With all the blather out there, who can you trust for the straight scoop? My choice is MSNBC's Chuck Todd. His title is Political Director, but he is the numbers guy and, as a friend of mine likes to say, "without good data, you're just another asshole with an opinion."
As Todd points out, behind all the hysteria about Tuesday's Clinton comeback are some hard numbers. Hard, that is, for Senator Clinton to overcome.
Delegate totals have to be estimated because it's unclear which super delegates are committed to whom and because the final delegate allocation from Texas isn't known yet, due to the caucus system. But Todd estimates that the net gain for Senator Clinton from Tuesday is about eight delegates, which leaves her about 140 delegates behind Senator Obama. For her to overtake him, she not only has to win in the remaining primaries, she has to beat him like a drum. Unless his campaign collapses, that seems unlikely.
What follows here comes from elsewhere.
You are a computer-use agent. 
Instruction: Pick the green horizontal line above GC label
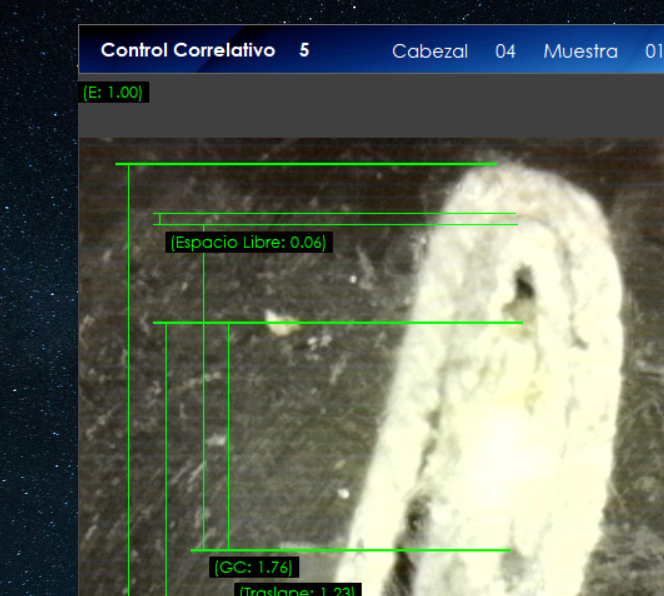click(350, 550)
Which explains all of the spinning, especially in the Clinton camp. About all she can do at this point is prevent Obama from getting to the convention with 2,024 delegates (the magic number) already in his pocket. He most likely will finish the primary campaign with the lead in delegates, votes cast and states won. Which is why she is furiously selling the idea that she has done best in the key states Democrats have to win to prevail in November. True enough, but that argument depends on the assumption that large numbers of her supporters in those states won't support the Democratic nominee in the fall. That proposition is debatable, but it's all she has.